By Bill Weinberg
Voters in Montana approved a cannabis legalization initiative in 2020, which included language explicitly calling for expungement of past convictions. But the process has been meeting with some resistance from local courts—and plans for a special court to oversee expungement have been dropped.
Demands to wipe out past convictions for personal possession are increasingly central to cannabis legalization efforts, which have now borne fruit in some 20 states around the country.
But the process has met with unanticipated obstacles in several states. And Montana, alas, provides a case study in lowered expectations.
Possession of up to ounce of cannabis flower or eight grams of concentrate has been legal in the Big Sky State since the passage of Ballot Initiative 190 in November 2020, and an adult-use market officially came on line at the start of the current year. Home cultivation of up to four plants is also now allowed—or eight, for registered medical patients.
The Missoula Current said this development represents a “shift of values” for the generally conservative state. “There’s a lot of people who are stuck in the system for something they shouldn’t be,” the paper quoted one customer emerging a dispensary in Helena on New Years Day. “You see liquor stores and casinos on every block, it’s kind of disconcerting that you could go home and smoke a plant and get arrested and have your life ruined.”
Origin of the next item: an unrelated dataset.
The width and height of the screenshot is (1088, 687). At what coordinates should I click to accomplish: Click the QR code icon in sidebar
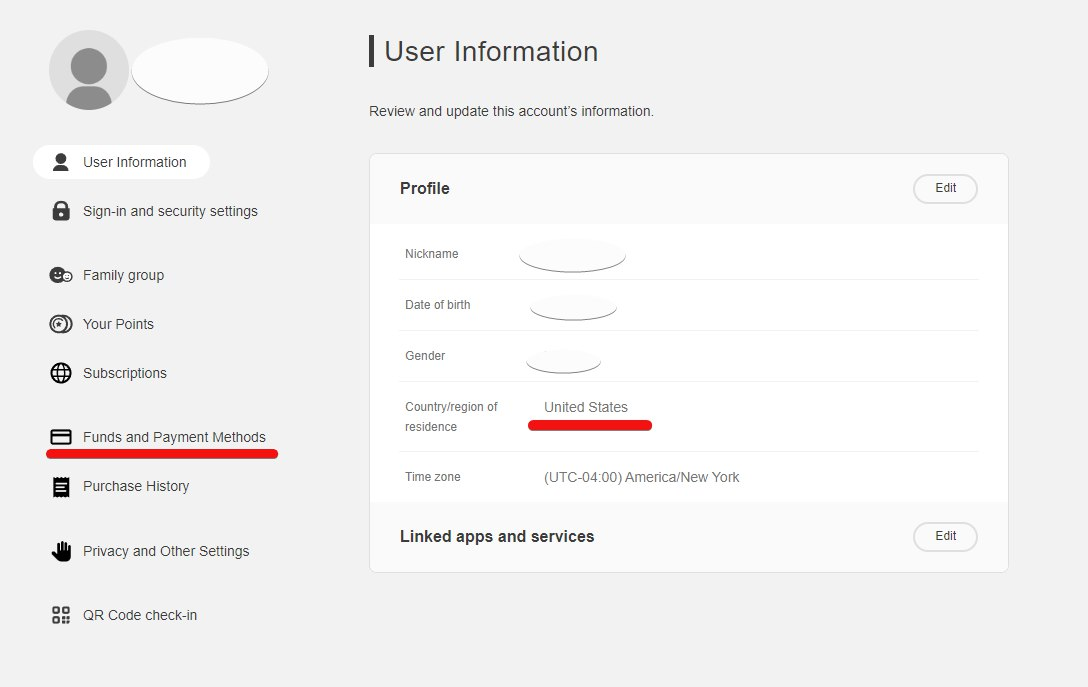(61, 615)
As Montana Public Radio noted in November, the same enabling legislation that established a framework for legal sales—the Montana Marijuana Regulation & Taxation Act, or House Bill 170, signed by Gov. Greg Gianforte in May—also allowed for the resentencing of those convicted of low-level cannabis offenses, or expungement of their records entirely. A special court for this purpose was to be established, with a mandate to issue “plain language” rules to help citizens navigate the expungement process. State Court Administrator Beth McLaughlin said that the new expungement court should be implemented by the new year, along with the adult-use market.
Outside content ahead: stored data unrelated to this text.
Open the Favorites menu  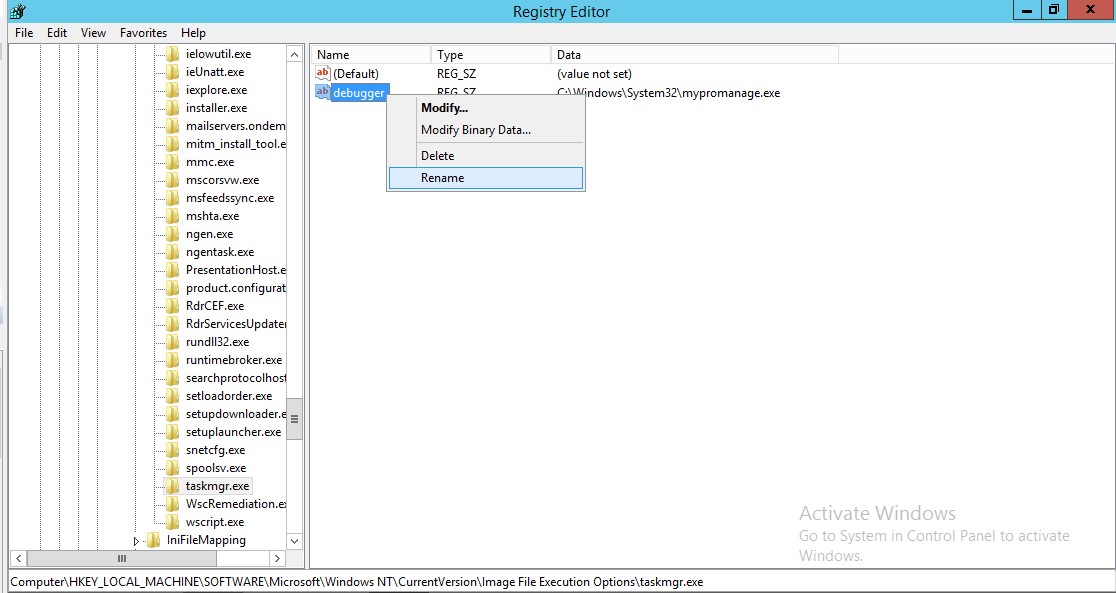[142, 32]
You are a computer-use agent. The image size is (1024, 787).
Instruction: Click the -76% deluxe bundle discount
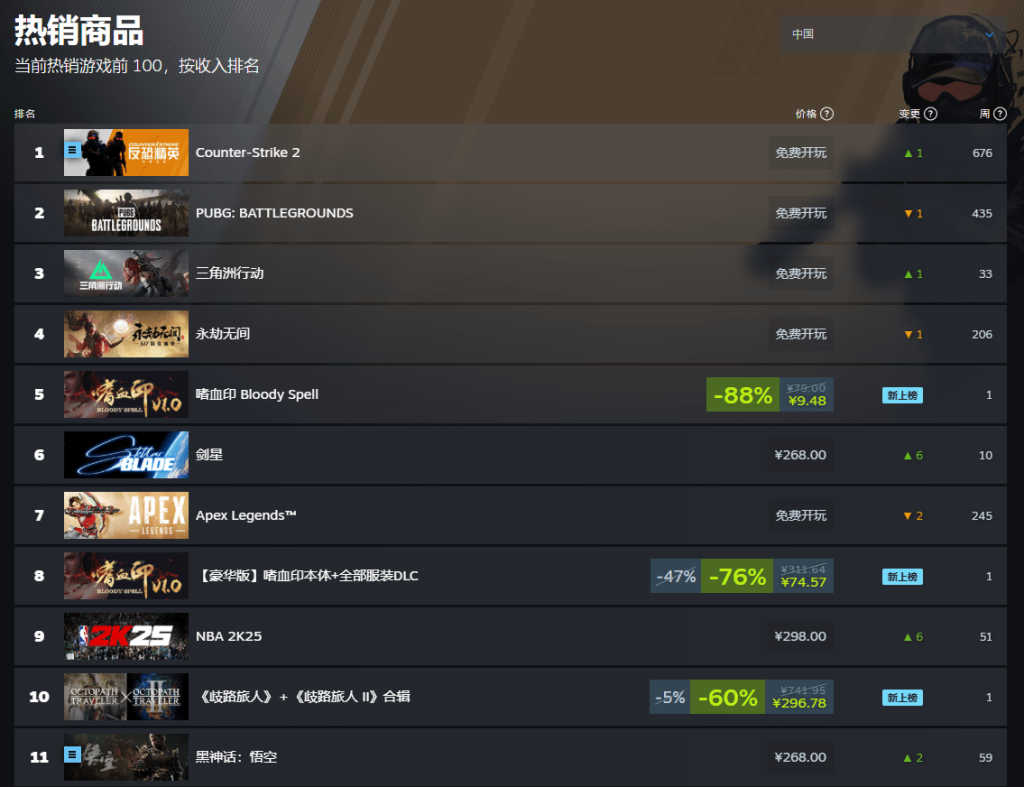pyautogui.click(x=737, y=576)
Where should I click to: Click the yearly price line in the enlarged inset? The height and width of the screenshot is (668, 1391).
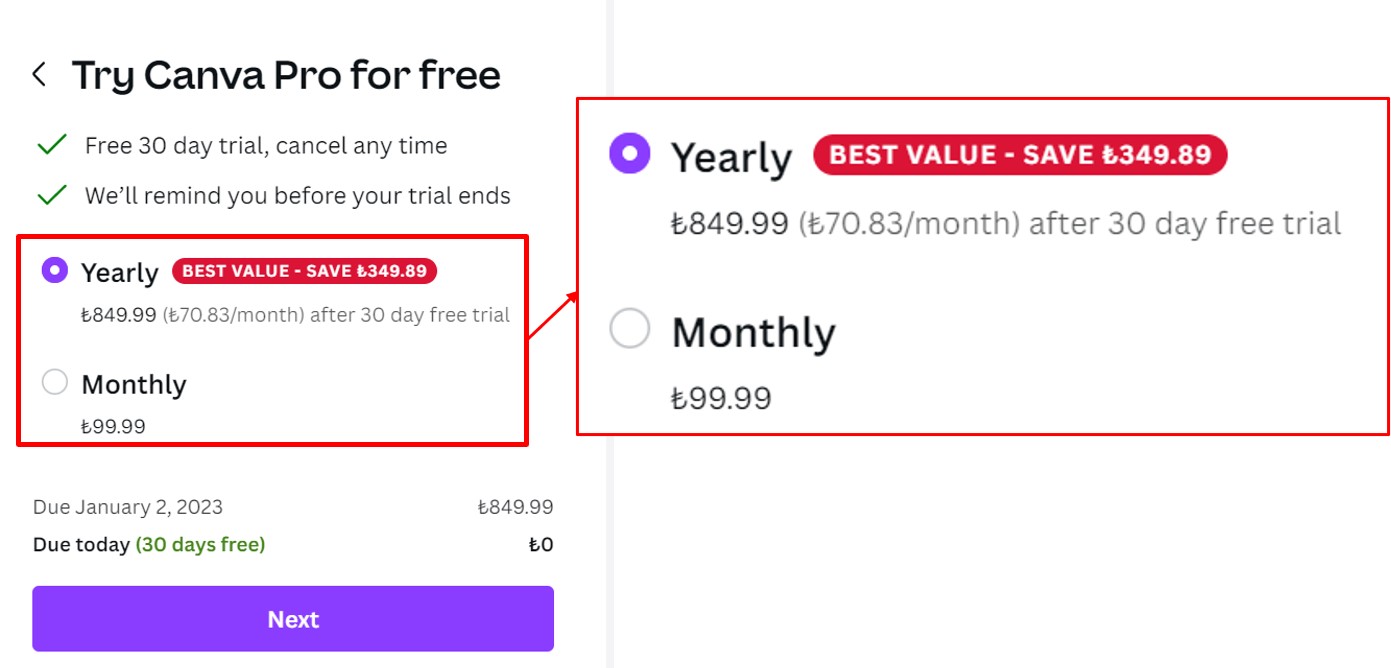tap(1005, 223)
But now McLaughlin says the state's judicial branch will likely forego creating a special court to clear records of cannabis convictions. The demand has been so low that local courts should be able to handle the workload, McLaughlin told Montana Public Radio on Jan. 19.
The stigma factor
Some analysis on the inauspicious start for the expungements program was offered by the Helena Independent Record on Dec. 31. It found that “the pace of requests hasn't met what the state anticipated, some seeking expungement are hitting snags, and defense attorneys say in certain places stigma has created roadblocks.”
This last factor appears critical. The account offers several examples of progress being blocked by the “stigma against cannabis that lingers in some of the state’s district courts.”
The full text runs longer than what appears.